# DATA PROVIDED
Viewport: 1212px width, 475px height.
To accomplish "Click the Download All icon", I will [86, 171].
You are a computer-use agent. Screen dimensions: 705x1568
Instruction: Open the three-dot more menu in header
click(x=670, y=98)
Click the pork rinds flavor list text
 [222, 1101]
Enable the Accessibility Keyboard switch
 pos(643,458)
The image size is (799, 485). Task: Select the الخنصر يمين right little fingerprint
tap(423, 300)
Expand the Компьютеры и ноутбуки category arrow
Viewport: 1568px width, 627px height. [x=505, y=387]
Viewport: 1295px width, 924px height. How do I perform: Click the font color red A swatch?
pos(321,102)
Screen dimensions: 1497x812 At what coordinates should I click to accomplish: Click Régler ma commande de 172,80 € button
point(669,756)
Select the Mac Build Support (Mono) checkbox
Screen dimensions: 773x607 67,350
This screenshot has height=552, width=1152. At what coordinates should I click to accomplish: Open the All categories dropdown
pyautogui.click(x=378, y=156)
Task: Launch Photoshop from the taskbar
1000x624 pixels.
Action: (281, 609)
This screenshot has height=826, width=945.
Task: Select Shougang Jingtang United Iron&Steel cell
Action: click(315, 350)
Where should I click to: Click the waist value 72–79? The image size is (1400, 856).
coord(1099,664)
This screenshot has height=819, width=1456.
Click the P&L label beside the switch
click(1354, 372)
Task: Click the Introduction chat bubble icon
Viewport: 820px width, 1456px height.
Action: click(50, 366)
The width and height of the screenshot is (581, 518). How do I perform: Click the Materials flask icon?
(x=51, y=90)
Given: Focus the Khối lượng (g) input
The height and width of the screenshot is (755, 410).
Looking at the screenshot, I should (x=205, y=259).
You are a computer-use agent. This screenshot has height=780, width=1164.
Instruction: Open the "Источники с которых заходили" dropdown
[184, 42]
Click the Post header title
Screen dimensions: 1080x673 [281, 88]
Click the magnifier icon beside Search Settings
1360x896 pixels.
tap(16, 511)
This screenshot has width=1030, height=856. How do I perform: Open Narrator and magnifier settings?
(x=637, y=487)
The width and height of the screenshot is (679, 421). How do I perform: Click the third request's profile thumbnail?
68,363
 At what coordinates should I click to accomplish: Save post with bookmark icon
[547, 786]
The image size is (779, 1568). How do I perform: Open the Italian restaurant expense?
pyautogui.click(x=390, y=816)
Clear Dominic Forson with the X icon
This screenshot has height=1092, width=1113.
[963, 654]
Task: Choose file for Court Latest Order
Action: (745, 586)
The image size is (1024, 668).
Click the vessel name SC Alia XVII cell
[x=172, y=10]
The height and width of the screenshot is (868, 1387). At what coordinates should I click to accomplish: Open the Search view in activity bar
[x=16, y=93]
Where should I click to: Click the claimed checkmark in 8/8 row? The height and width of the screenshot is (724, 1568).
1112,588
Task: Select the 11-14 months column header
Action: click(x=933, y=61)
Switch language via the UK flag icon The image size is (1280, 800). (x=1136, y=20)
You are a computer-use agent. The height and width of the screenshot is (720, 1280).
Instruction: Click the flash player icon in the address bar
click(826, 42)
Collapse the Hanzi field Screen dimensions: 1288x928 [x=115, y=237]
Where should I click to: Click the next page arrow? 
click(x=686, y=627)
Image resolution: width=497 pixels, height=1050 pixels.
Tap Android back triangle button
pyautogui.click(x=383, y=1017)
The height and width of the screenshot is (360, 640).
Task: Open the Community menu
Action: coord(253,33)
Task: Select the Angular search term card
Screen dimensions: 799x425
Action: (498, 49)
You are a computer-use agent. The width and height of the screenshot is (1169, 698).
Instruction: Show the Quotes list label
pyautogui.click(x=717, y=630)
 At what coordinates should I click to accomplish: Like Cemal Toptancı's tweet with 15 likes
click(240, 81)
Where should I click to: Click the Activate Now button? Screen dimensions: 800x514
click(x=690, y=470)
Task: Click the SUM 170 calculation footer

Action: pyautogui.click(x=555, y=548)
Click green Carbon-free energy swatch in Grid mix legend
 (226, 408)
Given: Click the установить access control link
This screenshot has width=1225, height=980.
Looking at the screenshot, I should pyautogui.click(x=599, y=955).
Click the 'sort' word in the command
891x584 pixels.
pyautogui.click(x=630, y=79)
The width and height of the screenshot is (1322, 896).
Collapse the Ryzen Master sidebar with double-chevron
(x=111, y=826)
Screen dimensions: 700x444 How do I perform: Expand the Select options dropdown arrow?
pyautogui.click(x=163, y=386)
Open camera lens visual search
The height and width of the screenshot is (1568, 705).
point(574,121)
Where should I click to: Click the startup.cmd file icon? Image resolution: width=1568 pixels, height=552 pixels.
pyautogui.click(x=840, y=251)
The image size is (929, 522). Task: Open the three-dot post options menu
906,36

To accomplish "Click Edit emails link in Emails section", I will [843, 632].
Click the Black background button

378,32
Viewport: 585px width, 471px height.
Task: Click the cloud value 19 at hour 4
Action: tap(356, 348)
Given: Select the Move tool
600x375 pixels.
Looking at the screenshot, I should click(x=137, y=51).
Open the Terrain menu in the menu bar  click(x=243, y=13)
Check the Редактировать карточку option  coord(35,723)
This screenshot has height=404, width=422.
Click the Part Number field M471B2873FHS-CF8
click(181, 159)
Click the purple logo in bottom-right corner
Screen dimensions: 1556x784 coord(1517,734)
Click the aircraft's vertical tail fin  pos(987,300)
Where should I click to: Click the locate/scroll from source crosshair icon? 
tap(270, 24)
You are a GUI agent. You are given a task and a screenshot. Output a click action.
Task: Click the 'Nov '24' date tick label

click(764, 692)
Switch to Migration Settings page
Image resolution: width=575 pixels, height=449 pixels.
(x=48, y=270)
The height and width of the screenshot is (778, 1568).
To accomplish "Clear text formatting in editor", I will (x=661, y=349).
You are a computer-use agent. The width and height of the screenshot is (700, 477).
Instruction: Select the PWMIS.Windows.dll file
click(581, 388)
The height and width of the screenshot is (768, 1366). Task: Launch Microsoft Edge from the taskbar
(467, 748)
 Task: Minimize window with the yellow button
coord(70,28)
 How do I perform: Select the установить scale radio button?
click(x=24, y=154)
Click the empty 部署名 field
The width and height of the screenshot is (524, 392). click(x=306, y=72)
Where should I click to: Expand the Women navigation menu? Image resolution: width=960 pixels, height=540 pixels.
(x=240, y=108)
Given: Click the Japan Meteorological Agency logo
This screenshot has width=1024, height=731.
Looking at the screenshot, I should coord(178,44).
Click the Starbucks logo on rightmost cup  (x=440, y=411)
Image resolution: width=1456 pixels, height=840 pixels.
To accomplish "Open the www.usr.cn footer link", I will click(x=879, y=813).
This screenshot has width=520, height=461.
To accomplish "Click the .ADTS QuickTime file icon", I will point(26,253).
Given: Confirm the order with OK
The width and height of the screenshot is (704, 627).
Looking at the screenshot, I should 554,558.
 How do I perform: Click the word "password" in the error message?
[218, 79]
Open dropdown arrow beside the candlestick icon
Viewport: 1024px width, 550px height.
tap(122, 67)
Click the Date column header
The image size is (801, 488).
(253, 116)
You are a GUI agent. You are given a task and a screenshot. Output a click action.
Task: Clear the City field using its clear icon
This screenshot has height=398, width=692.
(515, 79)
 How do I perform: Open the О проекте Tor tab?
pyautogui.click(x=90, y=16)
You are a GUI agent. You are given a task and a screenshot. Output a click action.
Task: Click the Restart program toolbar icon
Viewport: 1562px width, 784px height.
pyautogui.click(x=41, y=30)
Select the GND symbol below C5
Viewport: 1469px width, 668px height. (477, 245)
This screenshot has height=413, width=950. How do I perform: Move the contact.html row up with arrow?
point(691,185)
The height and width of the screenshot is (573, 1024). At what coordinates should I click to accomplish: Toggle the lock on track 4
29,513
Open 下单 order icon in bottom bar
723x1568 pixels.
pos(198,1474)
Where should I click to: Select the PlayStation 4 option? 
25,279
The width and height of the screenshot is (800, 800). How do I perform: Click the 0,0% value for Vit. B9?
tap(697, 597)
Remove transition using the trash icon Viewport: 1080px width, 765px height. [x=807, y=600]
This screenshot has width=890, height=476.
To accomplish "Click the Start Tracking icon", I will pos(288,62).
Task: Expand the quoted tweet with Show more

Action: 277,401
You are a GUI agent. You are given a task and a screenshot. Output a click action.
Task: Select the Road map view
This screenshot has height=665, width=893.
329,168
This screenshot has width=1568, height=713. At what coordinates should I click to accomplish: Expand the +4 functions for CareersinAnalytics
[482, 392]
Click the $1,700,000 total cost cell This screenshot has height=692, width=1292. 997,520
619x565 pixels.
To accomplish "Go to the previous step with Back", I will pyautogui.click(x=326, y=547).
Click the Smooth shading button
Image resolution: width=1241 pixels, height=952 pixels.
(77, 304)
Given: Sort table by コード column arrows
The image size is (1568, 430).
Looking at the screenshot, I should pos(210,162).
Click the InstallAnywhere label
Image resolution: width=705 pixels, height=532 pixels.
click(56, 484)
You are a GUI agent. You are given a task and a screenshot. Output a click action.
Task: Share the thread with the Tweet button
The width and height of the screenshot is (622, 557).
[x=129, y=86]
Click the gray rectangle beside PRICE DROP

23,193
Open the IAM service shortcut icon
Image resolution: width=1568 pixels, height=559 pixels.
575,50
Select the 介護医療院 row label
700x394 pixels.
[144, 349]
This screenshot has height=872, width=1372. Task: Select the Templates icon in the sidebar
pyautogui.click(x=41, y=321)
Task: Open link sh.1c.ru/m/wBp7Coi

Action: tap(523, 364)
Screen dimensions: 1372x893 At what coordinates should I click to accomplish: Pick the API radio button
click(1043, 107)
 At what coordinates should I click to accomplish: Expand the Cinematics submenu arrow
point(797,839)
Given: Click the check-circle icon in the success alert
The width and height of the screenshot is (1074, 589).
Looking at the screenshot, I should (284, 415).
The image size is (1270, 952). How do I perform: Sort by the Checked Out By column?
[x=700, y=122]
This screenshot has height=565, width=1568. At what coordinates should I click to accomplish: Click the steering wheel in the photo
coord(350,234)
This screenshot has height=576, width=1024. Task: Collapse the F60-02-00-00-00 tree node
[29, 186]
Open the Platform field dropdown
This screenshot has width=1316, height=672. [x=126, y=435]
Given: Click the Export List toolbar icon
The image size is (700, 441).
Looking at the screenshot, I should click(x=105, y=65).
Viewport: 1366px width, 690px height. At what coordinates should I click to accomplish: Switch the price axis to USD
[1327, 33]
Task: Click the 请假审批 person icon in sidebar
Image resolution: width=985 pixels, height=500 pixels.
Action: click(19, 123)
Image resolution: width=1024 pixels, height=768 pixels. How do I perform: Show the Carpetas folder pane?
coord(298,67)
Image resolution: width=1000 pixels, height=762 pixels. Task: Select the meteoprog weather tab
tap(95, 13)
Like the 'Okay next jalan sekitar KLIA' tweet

# EXERCISE GOAL
Word for word, copy the line containing "Task: Click the 请假审批 person icon in sidebar" and each line after it to the end of the records, and nothing besides.

# YOUR RESPONSE
Task: Click the 请假审批 person icon in sidebar
Image resolution: width=985 pixels, height=500 pixels.
Action: click(19, 123)
Image resolution: width=1024 pixels, height=768 pixels. How do I perform: Show the Carpetas folder pane?
coord(298,67)
Image resolution: width=1000 pixels, height=762 pixels. Task: Select the meteoprog weather tab
tap(95, 13)
Like the 'Okay next jalan sekitar KLIA' tweet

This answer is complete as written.